Mahamed Allaudhin ravale ses pleurs et lève les yeux. «Je vais vous raconter mon histoire», annonce-t-il.

Mahamed a 12 ans. Son histoire, c'est pratiquement la même que celles des dizaines de garçons qui l'entourent.

Nous avons rencontré Mahamed dans les locaux de l'organisme gouvernemental Child Welfare Committee (CWC).Tous les garçons de Bangalore retrouvés seuls ou extirpés des réseaux illégaux dans lesquels ils sont tombés aboutissent dans cet immense orphelinat temporaire.

En ce mardi matin, une trentaine de nouveaux arrivants attendent d'être interrogés par les bénévoles du CWC. Si certains jouent et se chamaillent, la grande majorité regarde par terre en pleurant, l'air complètement perdu.

 

Mahamed est né au Bihar, l'État le plus pauvre de l'Inde. Après un voyage en train de plusieurs jours, il est débarqué à Bangalore, seul au milieu d'une métropole où la langue de la majorité, le kannada, ne lui dit rien.

Que diable fait-il là? «Je suis venu étudier», déclare-t-il en bombant le torse. Ses parents? Il ne les a pas avertis de son grand départ.

La suite du récit est confuse. Il est question d'un cousin qui fabrique des sacs de cuir et que Mahamed a essayé de retrouver. Comment s'est-il retrouvé au CWC? Il est incapable de l'expliquer. Les bénévoles, qui reçoivent entre 20 et 70 garçons chaque semaine, ne s'en souviennent pas non plus.

ONG c. trafiquants

Mahamed a eu de la chance. Les ONG ont réussi à mettre le grappin sur lui avant que les réseaux de trafiquants ne le fassent. À la gare de Bangalore, les deux groupes jouent carrément de vitesse pour recueillir les dizaines d'enfants qui débarquent immanquablement chaque jour en ville, poussés par des rêves naïfs d'une vie meilleure.

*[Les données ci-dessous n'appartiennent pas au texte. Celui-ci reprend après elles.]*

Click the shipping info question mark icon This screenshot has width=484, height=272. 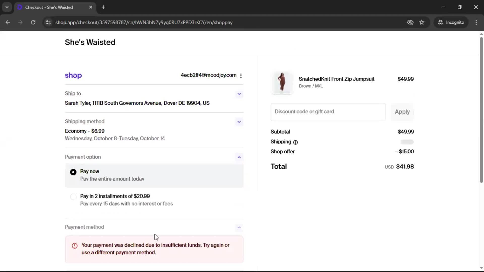click(295, 142)
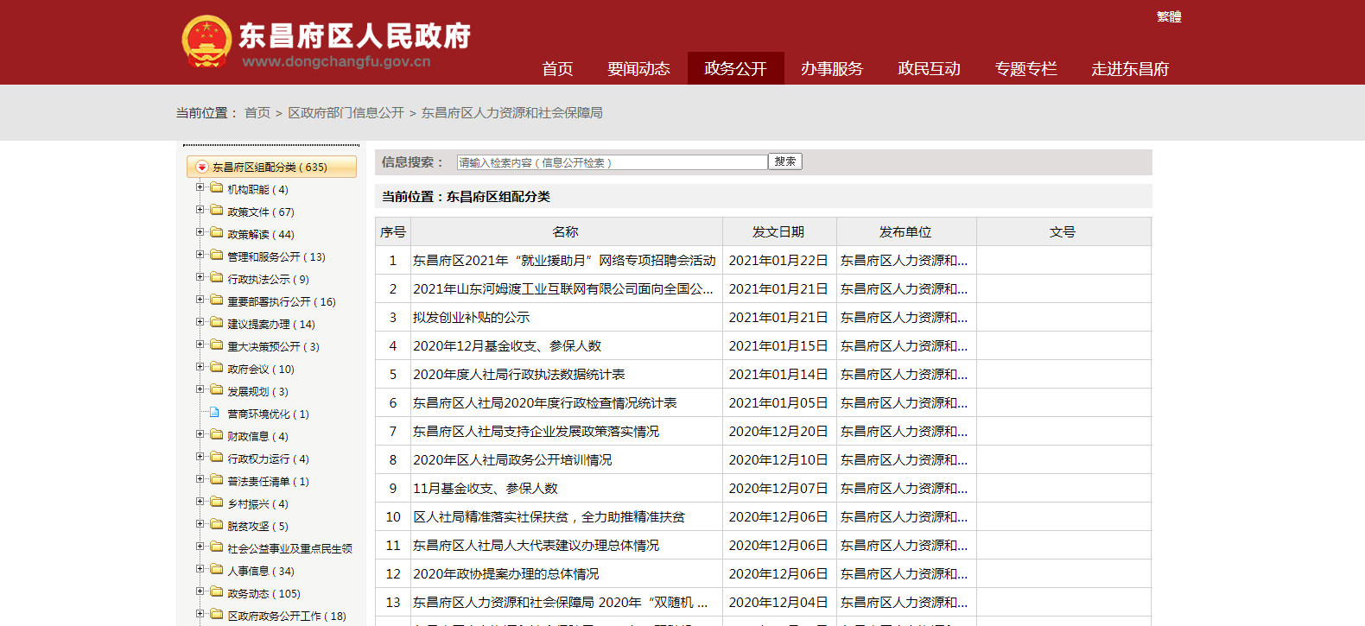Expand the 行政执法公示 tree node
The width and height of the screenshot is (1365, 626).
pos(200,277)
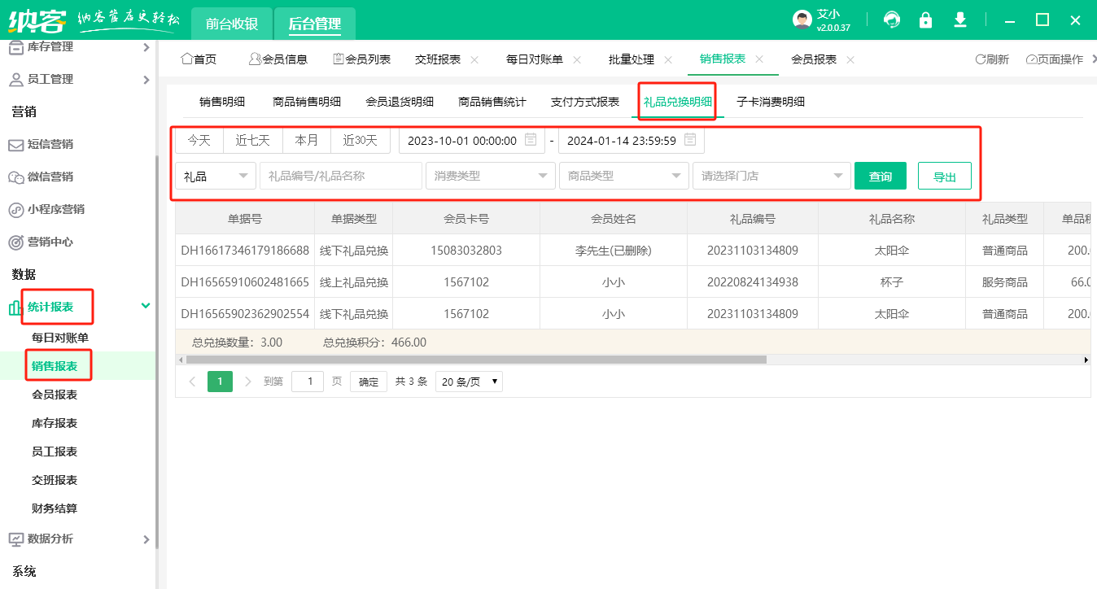Click 刷新 to refresh the page
The width and height of the screenshot is (1097, 589).
pyautogui.click(x=992, y=59)
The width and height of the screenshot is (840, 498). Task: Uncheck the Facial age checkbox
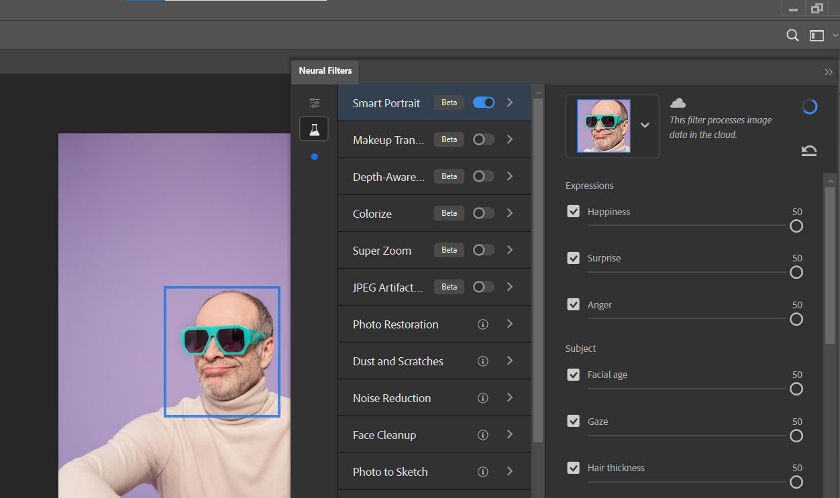coord(574,375)
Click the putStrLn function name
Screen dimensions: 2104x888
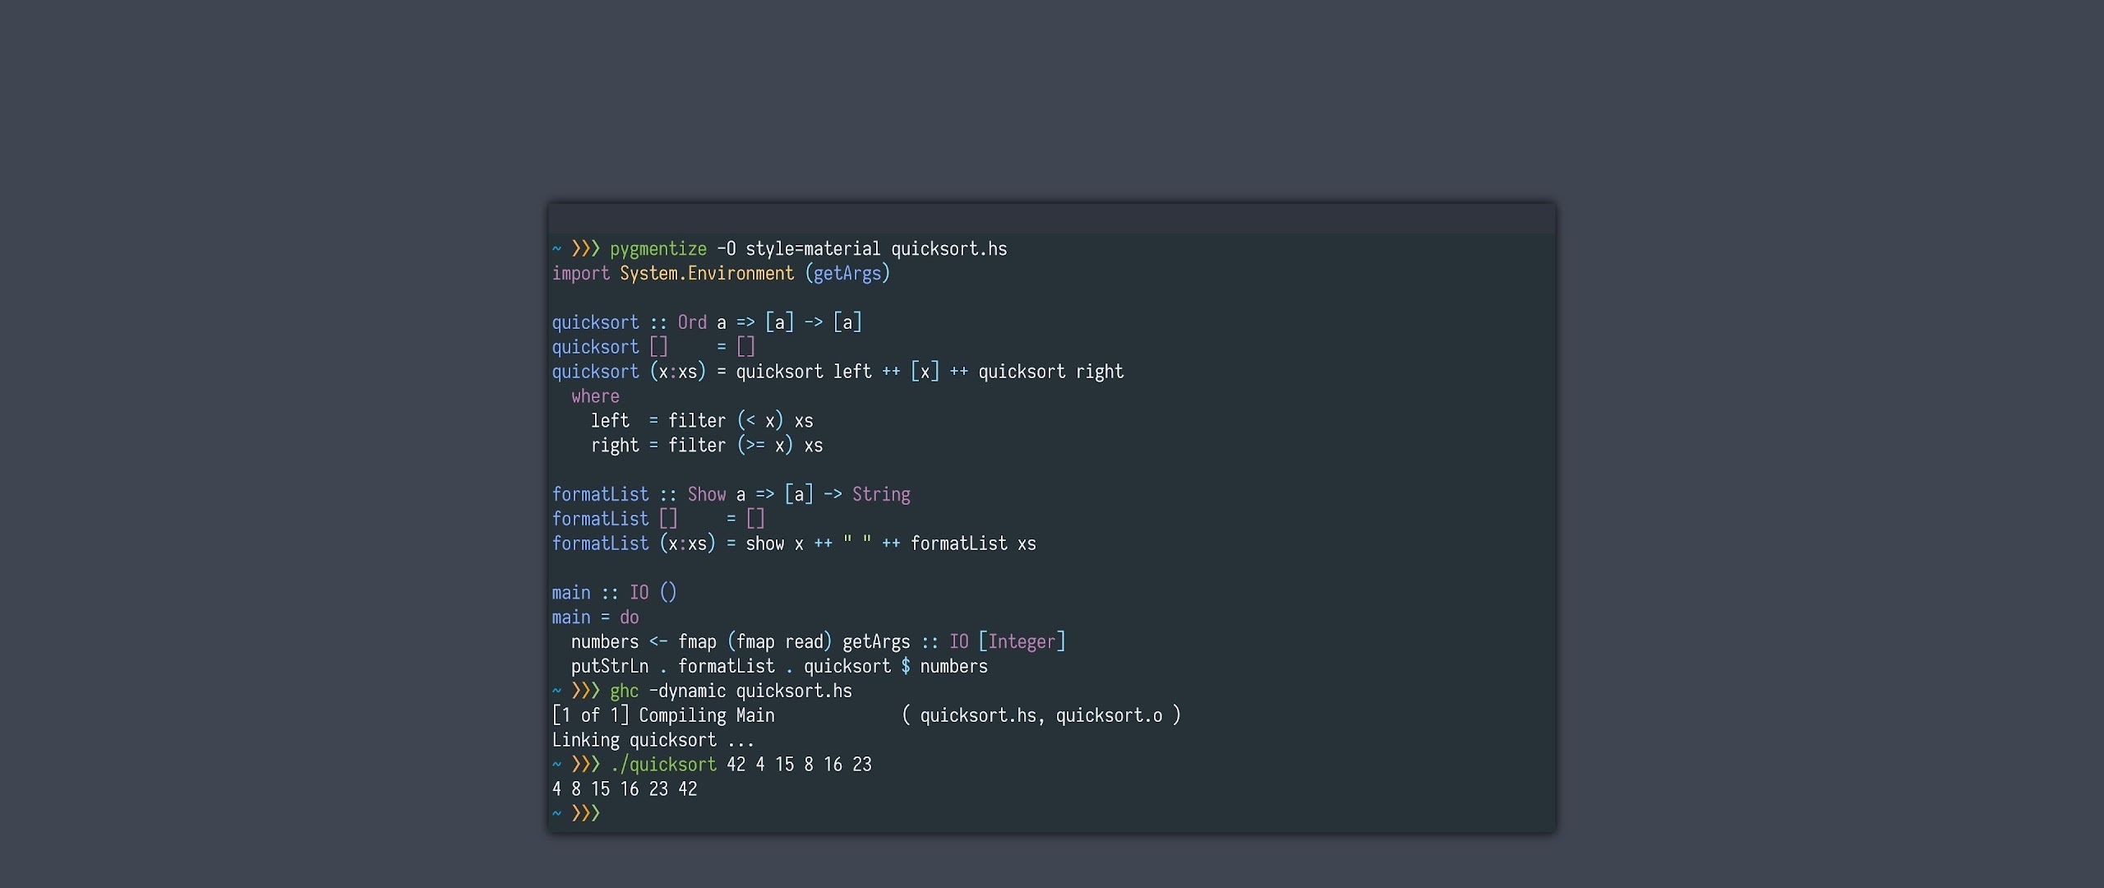609,666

«Des trafiquants ont déjà attaqué des ONG qui tentaient d'aider les enfants», affirme le journaliste B V Shiva Shankar.

Au CWC, des bénévoles interrogent les enfants, les encourageant à coups de sourires à sortir de leur coquille. «On cherche à avoir un nom de village, le nom des parents, un numéro de téléphone», dit Vasudeva Sharma. Un travail de détective qui se déroule tantôt en kannada ou en hindi, tantôt en tamoul ou en marathi.

Si la famille peut être retracée et qu'elle est en mesure d'accueillir l'enfant, il y est renvoyé. Sinon, il demeure à l'orphelinat jusqu'à ce qu'on lui trouve une famille d'accueil.

Si le trafic d'enfants est si florissant en Inde, c'est en grande partie parce qu'il est alimenté par un flot incessant d'enfants qui, poussés par la pauvreté, convergent vers les villes.

Pauvreté et ignorance

«Le trafic d'enfants en Inde doit être compris du point de vue économique, social et culturel», dit M. Sharma, selon qui la pauvreté et l'ignorance amènent même certains parents à vendre leurs propres enfants.

«Les gens ne vont pas au marché pour vendre leurs enfants. Ça ne se fait pas comme ça, s'empresse-t-il de préciser. Pensez-y: vendre votre maison, votre voiture ou votre terre, c'est déjà émotif. Alors vendre votre propre enfant... C'est pour ça que ça se fait de façon détournée, de façon déguisée.»

C'est ainsi, explique-t-il, qu'une famille pauvre se laissera convaincre de laisser partir sa fille vers une «bonne maison» en échange d'un peu d'argent.

«Ce sont des gens non instruits qui se font berner par de fausses promesses, dit M. Sharma. Ceux qui ont du pouvoir trouvent toujours le moyen d'abuser de ceux qui n'en ont pas. Et le trafic d'enfants n'est qu'une manifestation de cet abus.»